Pondering the post-scandal election dynamic
White House hopefuls are lining up at the starting blocks of the first post-scandal presidential election since 1976. Vice President Al Gore, whose lock on the Democratic nomination strengthens daily, is challenged only by former Sen. Bill Bradley so far. On the other side, Texas Gov. George W. Bush and Elizabeth Dole lead a growing pack of Republicans paying frequent visits to Iowa and New Hampshire these days.
Under normal circumstances, this would be typical political news. But the House impeachment of President Clinton and the Senate trial that acquitted him will have a profound effect on the unfolding presidential election.
Think back to 1976 and the presidential contest that followed Richard Nixon's resignation. Gerald Ford, whose only connection to the Watergate scandal was his pardon of Nixon, nearly lost the nomination to fellow Republican Ronald Reagan.
The year was stranger yet for Democrats, who watched as a little-known governor from Georgia emerged as the dark horse who crossed the finish line.
A key to Jimmy Carter's success was his understanding of the mood of the country and the meaning of the Watergate legacy.
In 1976 Americans were searching for a candidate who was not Richard Nixon, and Mr. Carter made it clear that he was that candidate. He talked plainly about telling the truth and promised never to lie. He told the nation that he wanted a government as good as they were, without seeing any need to explain what that might mean. His audiences understood.
Carter proudly proclaimed that he was not a life-long politician and made a virtue out of his inexperience in national affairs. He carried his own suitcase, reassuring us that, unlike Nixon, he could never be an imperial president.
Carter won the White House when hardly anyone outside Georgia had even heard his name before the campaign began.
What will happen in 2000?
Despite his commanding front-runner status, Gore may find, as did Mr. Ford before him, that a candidate inheriting power from a problematic predecessor pays a high inheritance tax.
Mr. Clinton has clearly maintained better approval ratings in the polls than did Richard Nixon in the darkest days of Watergate.
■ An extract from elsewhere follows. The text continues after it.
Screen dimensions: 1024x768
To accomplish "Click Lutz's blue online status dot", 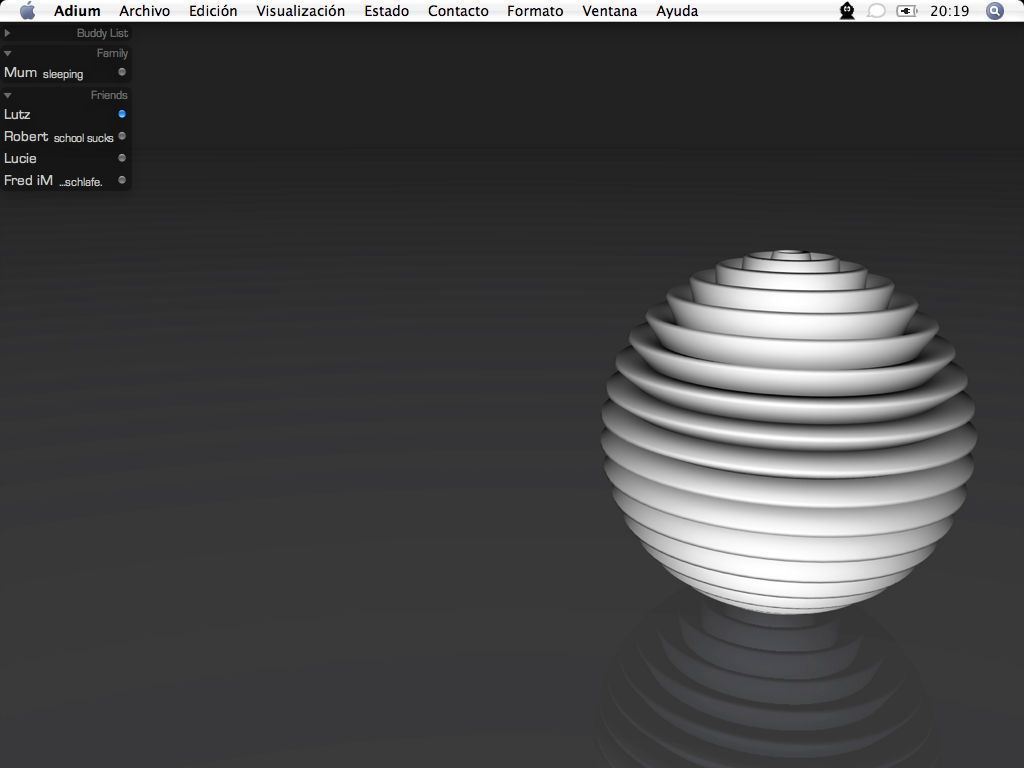I will point(122,114).
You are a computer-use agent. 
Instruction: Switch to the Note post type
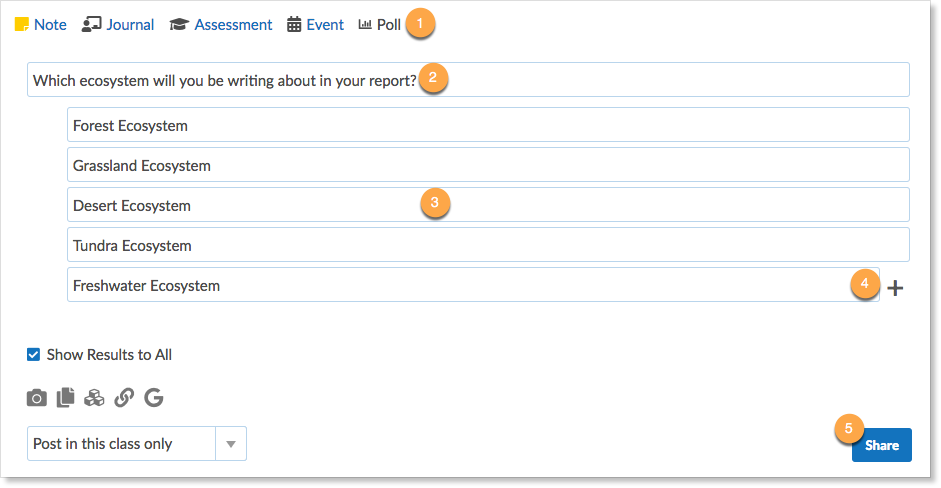(40, 25)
But a recent survey by Fox News showed that 70 percent believe Clinton perjured himself before a grand jury. No Democrat will campaign as the public defender of Clinton's private transgressions. And as Ford distanced himself from his predecessor a quarter century ago, Gore must distance himself from Clinton without appearing disloyal.
The public and the media may fixate on avoiding another Clinton and look for candidates who appear never to have strayed sexually or come close to violating a law.
If such candidates can be found - and if Matt Drudge and Larry Flint find no skeletons, or anything else, in their closets - they may turn out to be an unusual collection of presidential hopefuls.
ALREADY there is talk about what some prospective presidents might have done in their younger days, and fear that setting too high a bar on past behavior will make capable candidates step aside.
A better result would be an election season with serious attention to candidate character. Voters legitimately want to know if candidates have shown courage or cowardice, conviction or confusion, compassion or conceit in their public and private lives.
Candidates are expected to tell us about themselves. When they do, we listen. In 1976, Carter's unique career experiences, sincere religious beliefs, and legitimate claims to be a Washington outsider contributed to his victory.
Would a character-centered campaign, devoid of sexual McCarthyism, produce a dark horse nominee like Jimmy Carter? Perhaps. Uncertainty about what the voters are looking for in the aftermath of a major presidential scandal could produce a larger, richer, and less conventional field of candidates.
A few might turn out to be unabashedly unslick, willing to speak the truth, and able to keep faith with the country and with their spouses.
That would be an election we could all enjoy.
* Robert A. Strong is the Wilson Professor of Politics at Washington and Lee University, in Lexington, Va., and the author of the forthcoming book 'Working in the World: Jimmy Carter and the Making of American Foreign Policy' (LSU Press).